Before the term was coined in 1981, there were no "serial killers." There were only "monsters"--killers society first understood as werewolves, vampires, ghouls and witches or, later, Hitchcockian psychos.

In Sons of Cain--a book that fills the gap between dry academic studies and sensationalized true crime--investigative historian Peter Vronsky examines our understanding of the history of serial killing from its prehistoric anthropological evolutionary dimensions in the pre-civilization era (c. 15,000 BC) to today.

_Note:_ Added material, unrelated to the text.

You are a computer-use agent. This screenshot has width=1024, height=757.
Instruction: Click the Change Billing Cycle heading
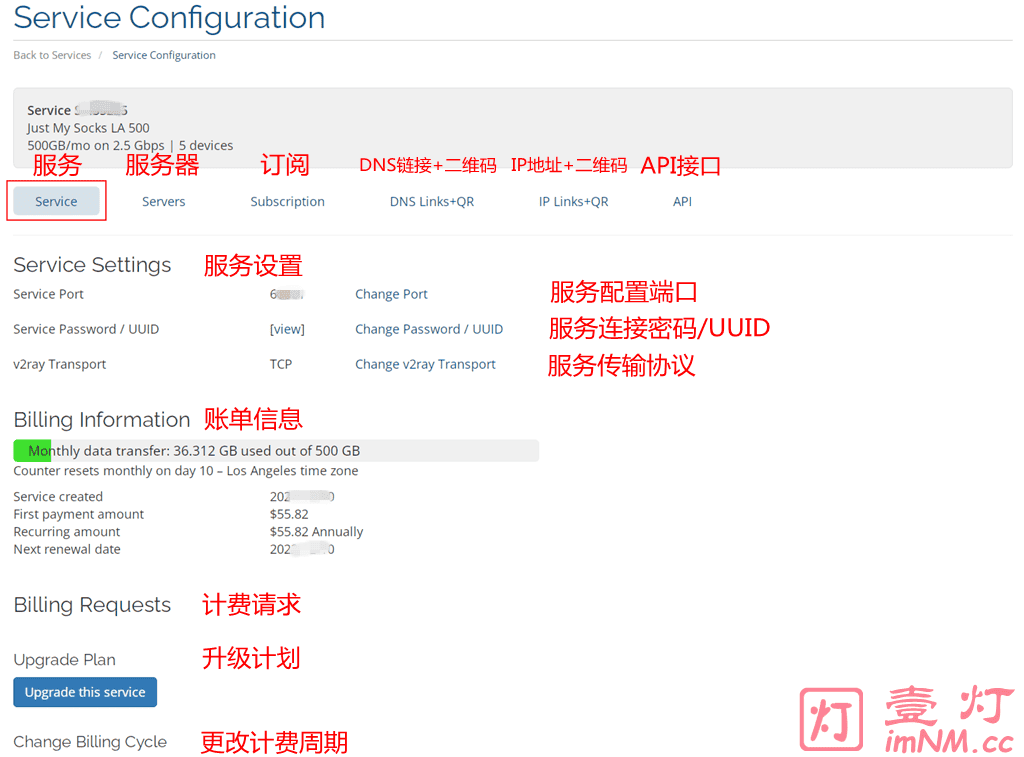point(90,742)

Delving further back into human history and deeper into the human psyche than Serial Killers--Vronsky's 2004 book, which has been called "the definitive history of the phenomenon of serial murder"--he focuses strictly on sexual serial killers: thrill killers who engage in murder, rape, torture, cannibalism and necrophilia, as opposed to for-profit serial killers, including hit men, or "political" serial killers, like terrorists or genocidal murderers.

These sexual serial killers differ from all other serial killers in their motives and their foundations. They are uniquely human and--as popular culture has demonstrated--uniquely fascinating.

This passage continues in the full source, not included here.